As parents with a new child, keeping children safe is a primary concern. Knives and sharp objects are hidden out of reach of children, damaged equipment is thrown away or removed, and furniture that was deemed safe before the arrival of the child, suddenly becomes a dangerous object that has to be taken away. Corner units are covered with guards and stairgates stop the child from going too far without supervision,
“The opportunities for children coming to any risk has become limited, and children no longer have the chance to assess the danger for themselves.”
Reports about children playing outdoors, and the police becoming involved, have regularly featured in the media. Unfortunately it is becoming clear that in general, the public are less tolerant of children being able to go outside and play as children should. Parents also fear that social services will be involved if it is seen that their child is playing unsupervised from their parents or taking risks that others may deem unsafe as discussed by Cole (2010).
In 2006, a three-year-old child was accused of anti-social behaviour when playing football in the area outside of his house. The parents were sent a letter from their housing association and faced eviction if this continued. It becomes apparent that a neighbour complained to the Council (BBC, 2006). In 2007, two teenage girls were fined £80 for drawing hearts and flowers in chalk on pavements and were threatened with ASBO’s if the graffiti continued (BBC, 2007).
Another case arose in 2013, in this instance a ten-year-old child was warned by police for a chalk drawing of a hopscotch grid. According to the news report, the child was threatened with a charge of criminal damage (BBC, 2013). Most recently, a nursery has been banned from allowing children to play outside, due to complaints that laughing and giggling were ‘annoying’ the neighbours. The complaint is being investigated, and the owners do not know when children will be permitted to play in their garden (Parenta, 2015).
Providing a Forest School environment enables children of all ages to play outside in an environment away from the general public, where noise and creativity can be seen as problematic to others.
“In 1993, the Play Safety Forum was established, promoting the wellbeing of children, through a balance of safety, risk and challenge”
(Bell et al, 2012).
Forest School enables all of these practices to take place, unlike any other provision. Despite this happening for the benefit of children to enhance and facilitate quality of play somehow parents and providers do not know of this, and it needs to be realised again to give Freddie more opportunity to be the free-spirited child he was meant to be.
Another factor in stopping risk and challenging play, are parents and practitioners who analyse everything, in terms of what may go wrong. Putting this kind of fear into children can cause risk, creating anxiety and even recklessness.
“Children that have learned to be fearful and have an anxious outlook are less able to assess uncertain situations, causing them to grow into unconfident and cautious adults”

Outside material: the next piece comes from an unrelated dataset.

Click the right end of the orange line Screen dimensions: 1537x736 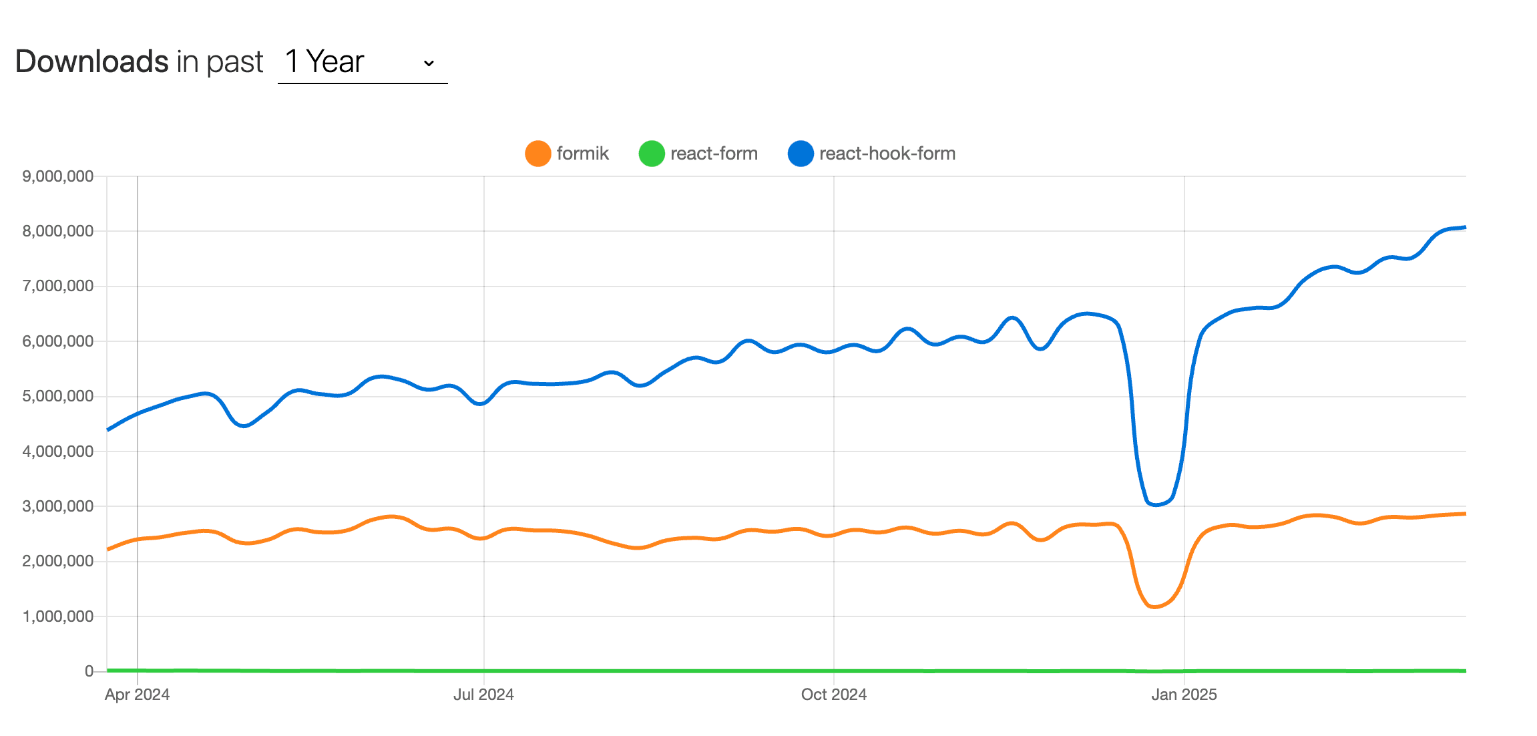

In a Forest School environment, communication and discussions about the benefits of risk play for children are paramount, children are taught how to stay safe and are made aware of how to protect themselves from harm. Using Maslow's Hierarchy of needs, the children are protected by ‘needs.'
The first tier (lowest) being about physiological needs, and once this is in place for the children the second layer- safety needs, are then recognised and developed for the children. As the child becomes more aware of the Forest School environment, the child can reach the upper levels of realisation.
Parents and practitioners have to realise that children can recognise risks and potential hazards if the leading adult discusses and demonstrates this,
“Children need to learn about risk in an outdoor environment. Not only to protect our future and to learn about nature, but to get to socialise, and think for themselves in a limitless area they can make their own”.

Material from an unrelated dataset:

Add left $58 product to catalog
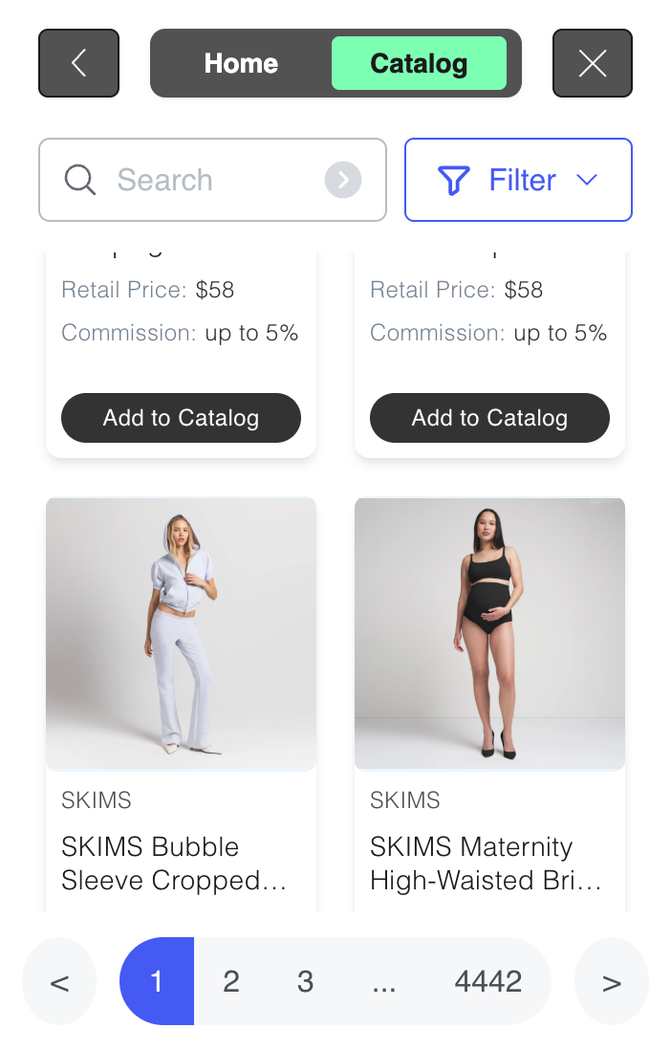This screenshot has width=671, height=1050. point(181,418)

If adults stop children from taking any type of risk- how will children learn how to fail, learn new tasks, accomplish activities by themselves and become independent adults? If they don’t have an opportunity to get a graze, or bump, how will learn how to cope if an accident happens to themselves or a friend? If our children do not learn about nature, how will we ensure our environment for future generations/find new species of insects, or find new ways to look after our planet?